Intensive care unit–acquired weakness is currently diagnosed by assessment of manual muscle strength. 9 This is often not possible in the first couple of days after ICU admission because of impaired consciousness or attentiveness, for example, due to delirium, coma, or sedation. 10 –12 To avoid this diagnostic delay, we previously developed a prediction model for ICU-AW, including 3 early available predictors obtained 2 days after ICU admission. 13 The model showed fair discriminative performance after internal validation but was built on data collected in only 1 hospital.

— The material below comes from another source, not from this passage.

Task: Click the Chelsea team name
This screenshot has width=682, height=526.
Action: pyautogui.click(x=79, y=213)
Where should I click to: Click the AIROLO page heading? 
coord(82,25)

Before prediction models can be applied in practice, the external validity should be studied in a new independent population. 14 The aim of this study was to externally validate and, if necessary, update the previously developed prediction model for ICU-AW. External validation included both temporal (patients from a later time period) and geographical (patients from other institutions) validation to assess generalizability of the model.
Methods
Design and Ethical Approval
We performed a multicenter prospective observational cohort validation study. This study was reported according to the recently published TRIPOD (transparent reporting of a multivariable prediction model for individual prognosis or diagnosis) guidelines. 15,16
The institutional review board of the Academic Medical Center, Amsterdam, the Netherlands, decided that the Medical Research Involving Human Subjects Act does not apply to this study (decision notice W13_193#13.17.0239), and therefore, written informed consent was not needed. Verbal consent to use patient data was obtained from all included patients. The study was registered in the Netherlands Trial Register (#NTR4331).
Study Setting
The study was conducted in medical-surgical ICUs of 5 hospitals in the Netherlands: 2 university hospitals, 2 university affiliated teaching hospitals, and 1 regional hospital.

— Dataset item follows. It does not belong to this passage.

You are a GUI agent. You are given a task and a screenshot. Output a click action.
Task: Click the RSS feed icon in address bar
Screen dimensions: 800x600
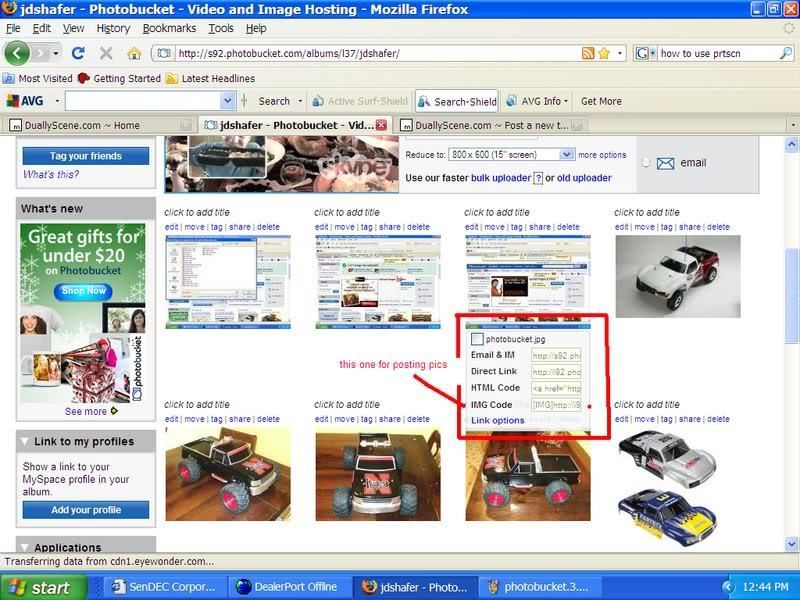tap(588, 53)
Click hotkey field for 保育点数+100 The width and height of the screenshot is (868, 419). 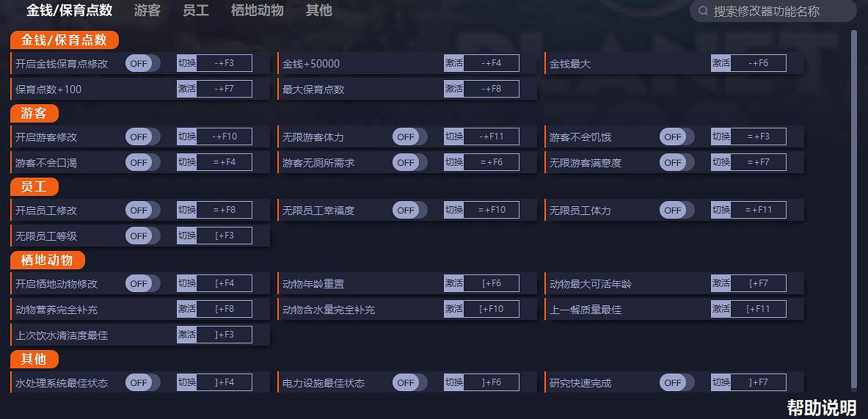point(224,89)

Inclusion and Exclusion Criteria
Consecutive, newly admitted ICU patients, ≥18 years old, mechanically ventilated at 48 hours, after ICU admission, were included (irrespective of the duration of mechanical ventilation). This was different from the development study where patients who were mechanically ventilated for >2 days after admission were included. As in the development study, we excluded patients with an admission diagnosis of cardiac arrest, neuromuscular disease, or central nervous system (CNS) disease (stroke, traumatic brain or spinal cord injury, CNS infection, or CNS tumor). Furthermore, patients with preexisting spinal injury, a poor pre-ICU functional status (modified Rankin scale ≥4), 17 and patients who were expected to die within 48 hours were excluded.
Predictor Assessment
All 20 candidate predictors of the development study
13
were assessed. These predictors were defined, collected, and interpreted as in the model development study, except for lowest Pa
Additionally, 3 new candidate predictors, based on newly described risk factors, were collected: erythrocyte transfusion, 18 hypercalcemia, 19 and hypophosphatemia (own data, not published). These were defined as any erythrocyte transfusion within 24 hours before ICU admission or in the first 48 hours after ICU admission, highest ionized calcium (mmol/L), and lowest phosphate (mmol/L) in the first 48 hours after ICU admission, respectively. All predictors were prospectively assessed and recorded in an online case report form by local investigators, blinded for the strength assessment results.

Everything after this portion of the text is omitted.